=== Dataset ===
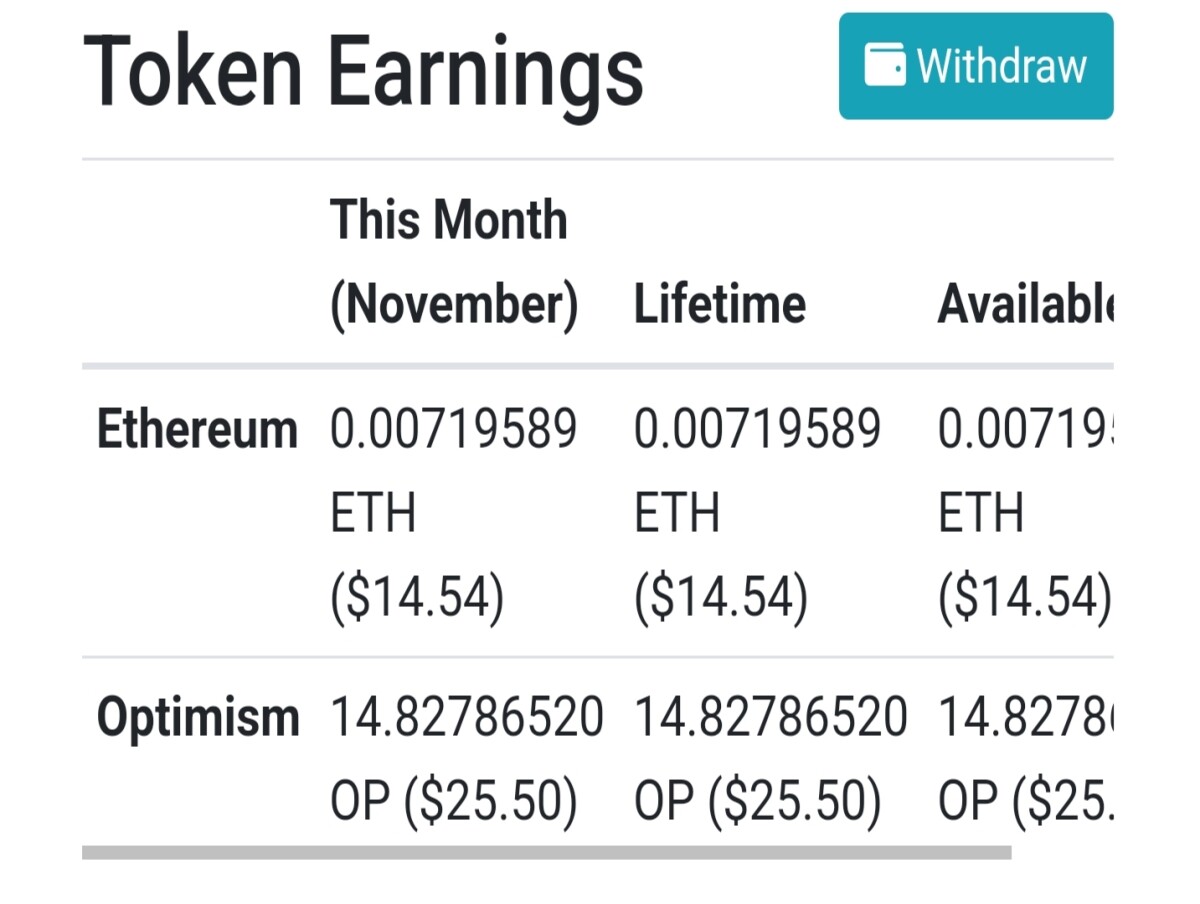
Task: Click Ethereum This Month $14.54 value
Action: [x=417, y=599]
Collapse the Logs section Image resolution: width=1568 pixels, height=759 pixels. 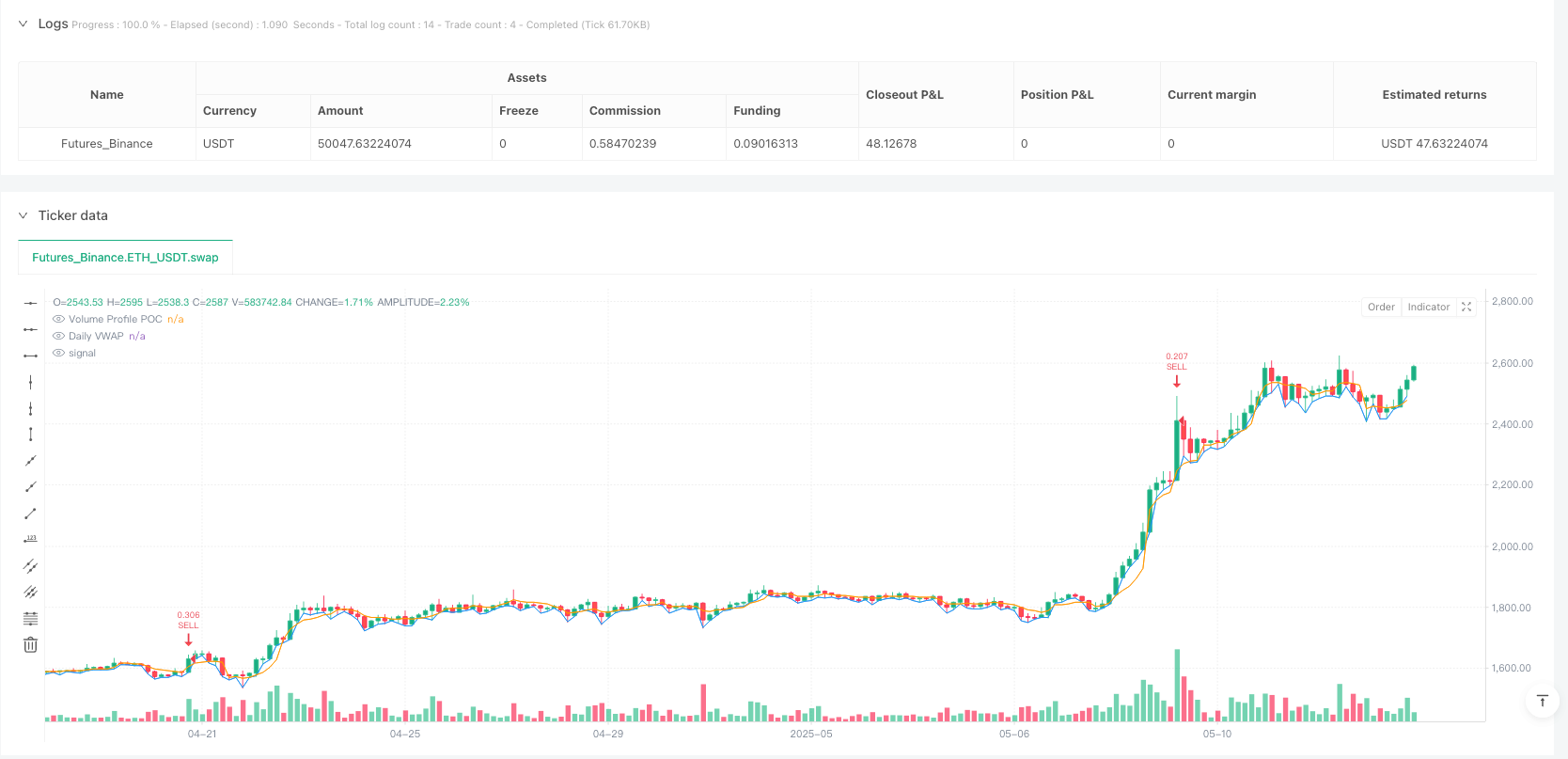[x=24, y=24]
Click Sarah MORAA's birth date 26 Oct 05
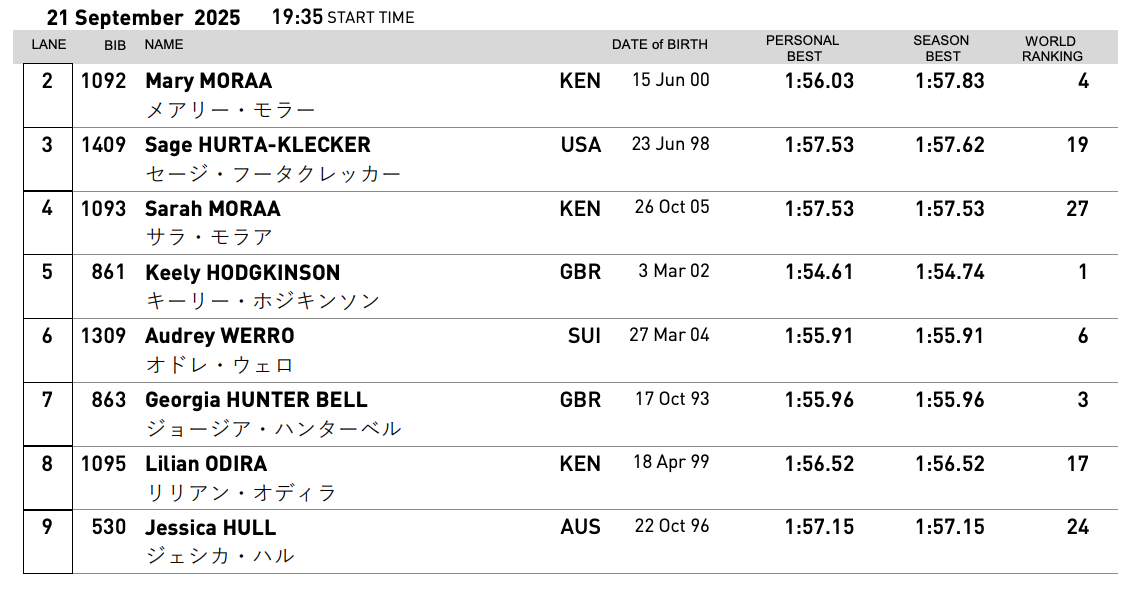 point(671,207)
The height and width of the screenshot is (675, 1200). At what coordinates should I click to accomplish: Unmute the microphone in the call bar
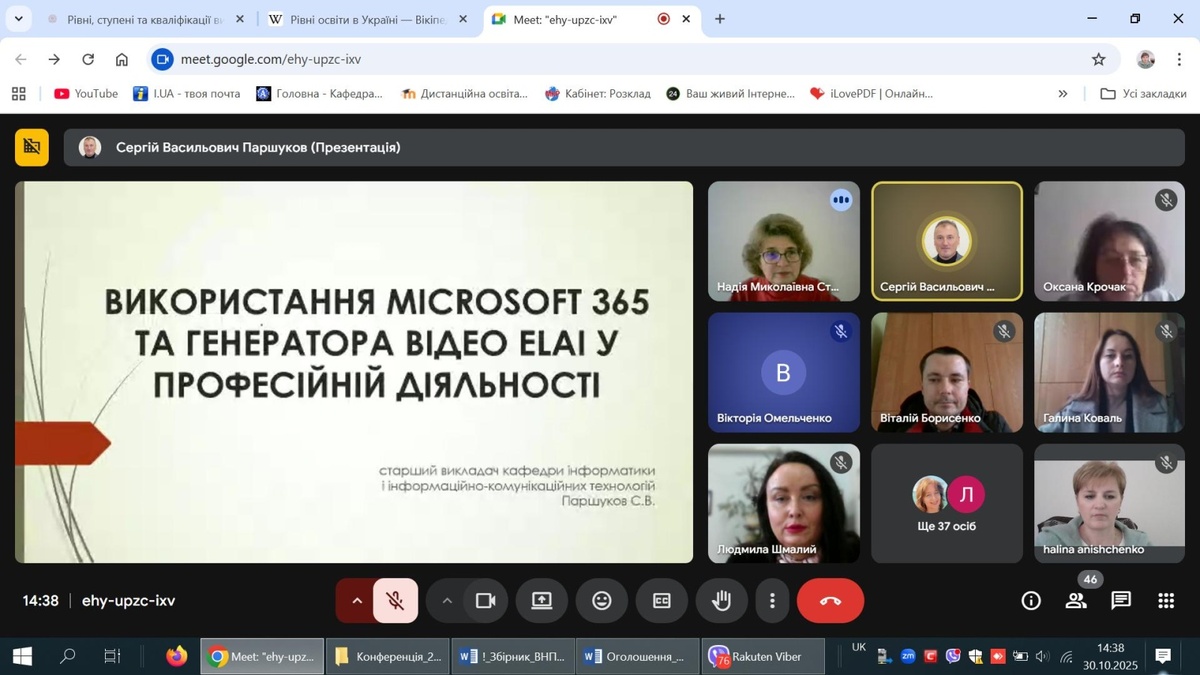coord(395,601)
===
Only the lines from the one containing "The height and" through the end of the records are wanted, set down exactly and without their pictures.

### Reply
The height and width of the screenshot is (675, 1200). At what coordinates should I click to accomplish: Unmute the microphone in the call bar
coord(395,601)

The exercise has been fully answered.